OPEN PAGE

‘Brain drain’ of a different kind

USHA SUBRAMANIAM

The first seven months of every year are extremely chaotic, confounding and testing times where a 17-year old is concerned. Consider his schedule from January to May… Early January: five pre-Boards; February: Board practicals; March: five Board subjects; April to May: seven to ten engineering/law/medical entrance exams. That is 20-23 exams in a short span of five months! A system that produces a brain-drained 17-year old.

The build-up to Boards is a distressing scene. From Standard XI, sometimes 9th itself, life is one vicious circle of school, coaching and homework. Family functions, films, dinners take a backseat. A severity grips the household… hush-hush tones, no TV, visitors are discouraged, playtime is frowned upon, and brief two-day vacations are an absolute no. In the context of a blossoming teen, it is indeed a harsh toll, a brain-draining environment.

To gear up for Board and entrances, fund-flow preparation is an interesting set of numbers. Besides school fees, there is coaching institute fees Rs.40,000 to Rs.80,000, one-to-one home tuition at Rs.150-600 per hour, purchase of 8-12 different university application forms, each priced between Rs.500 and Rs.1,000.

Further, expenditure is incurred to visit far-flung cities like Bangalore/Mumbai/Delhi for answering entrance examinations. So, an outlay of Rs.50,000-1,50,000, over and above school fees, has to be organised if one’s child is preparing for 12th Board! Brain-numbed by these numbers?

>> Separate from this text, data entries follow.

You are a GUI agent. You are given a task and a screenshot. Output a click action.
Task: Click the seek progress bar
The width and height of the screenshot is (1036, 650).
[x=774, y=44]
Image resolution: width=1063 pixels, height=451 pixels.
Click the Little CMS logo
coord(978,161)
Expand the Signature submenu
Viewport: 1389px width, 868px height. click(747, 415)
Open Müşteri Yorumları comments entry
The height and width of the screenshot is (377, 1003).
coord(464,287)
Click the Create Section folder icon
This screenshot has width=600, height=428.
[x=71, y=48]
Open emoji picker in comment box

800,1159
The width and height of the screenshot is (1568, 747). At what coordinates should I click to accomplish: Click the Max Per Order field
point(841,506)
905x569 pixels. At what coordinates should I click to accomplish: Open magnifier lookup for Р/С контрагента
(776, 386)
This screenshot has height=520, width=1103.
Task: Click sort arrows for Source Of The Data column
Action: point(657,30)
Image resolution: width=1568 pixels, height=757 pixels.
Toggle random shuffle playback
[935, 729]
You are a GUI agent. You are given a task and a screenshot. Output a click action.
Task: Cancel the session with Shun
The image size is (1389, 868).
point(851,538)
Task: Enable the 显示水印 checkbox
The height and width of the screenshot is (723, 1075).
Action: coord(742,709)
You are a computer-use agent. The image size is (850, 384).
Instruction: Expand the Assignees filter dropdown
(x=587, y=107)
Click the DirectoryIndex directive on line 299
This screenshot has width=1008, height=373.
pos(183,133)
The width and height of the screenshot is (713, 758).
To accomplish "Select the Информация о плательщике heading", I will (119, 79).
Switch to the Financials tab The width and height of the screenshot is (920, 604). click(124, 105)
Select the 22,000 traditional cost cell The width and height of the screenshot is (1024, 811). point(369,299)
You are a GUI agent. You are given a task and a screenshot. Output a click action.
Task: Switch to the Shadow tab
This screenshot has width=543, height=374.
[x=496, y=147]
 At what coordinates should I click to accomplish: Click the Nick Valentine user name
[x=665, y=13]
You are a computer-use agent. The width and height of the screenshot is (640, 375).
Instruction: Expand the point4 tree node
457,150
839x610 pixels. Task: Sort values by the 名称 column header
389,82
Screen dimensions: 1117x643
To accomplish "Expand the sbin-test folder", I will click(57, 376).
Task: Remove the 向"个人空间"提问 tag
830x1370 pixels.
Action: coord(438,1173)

In another form of number crunching (the media goes particularly berserk over these), about 5,50,000 appeared for 12th Standard (CBSE and ICSE) this year and another few lakhs sat for 12th State Board. About 6,45,000 appeared for AIEEE, based on which rank about 5 per cent manage an engineering seat; thousands others sat for PMT, Law entrance, etc., and a minuscule percentage of them got the coveted seats.

Sometimes, quite bizarrely, even after scoring a blazing 91 or 94 per cent in 12th and attempting 8-10 entrances, one cannot be sure of a seat in a course of choice! And so we have a peculiar scenario where hundreds of perplexed youngsters appear concurrently for exams for diverse fields such as Architecture, Medical, Law, Biotech, in the fond hope that they will land a seat in any professional course even if it is not their first or second choice! This is not what the higher education system should be, it’s gone awry! For many students and parents, it is a brain-storming period!

The system should be streamlined so that 12th Board, along with one-two professional entrance examinations, is sufficient to evaluate the calibre of a student. All engineering examinations should be unified under the umbrella of AIEEE, all medical entrances under PMT, and so on.

Under the present system, once the Board results are declared, confusion becomes the name of the game. The sheer extent is to be experienced to be believed. As a parent of a 17-year old, we are facing it this year. Even until July and August, the admission scene is in limbo. The uncertainty becomes agonising.

Counselling at assorted cities over various dates means huge expenditure in terms of train/airline tickets and accommodation for the student and the accompanying parent…. without the guarantee of a seat. While some children and parents are able to endure the anxiety, many others cannot cope quite as well with such enormous stress. This translates into a substantial chunk of the Indian population living on edge for the first few months every year! Mind-boggling?

Well, such is the bitter reality of higher education in our 60th year of Independence, I say to myself, watching a scene unfold everyday in Kalu Sarai, located very close to the IIT Delhi campus. Here, hundreds of children coming from far and near troop in and out of dozens of coaching institutes. Sacrificial lambs walking to the altar of mechanised education? Baaah!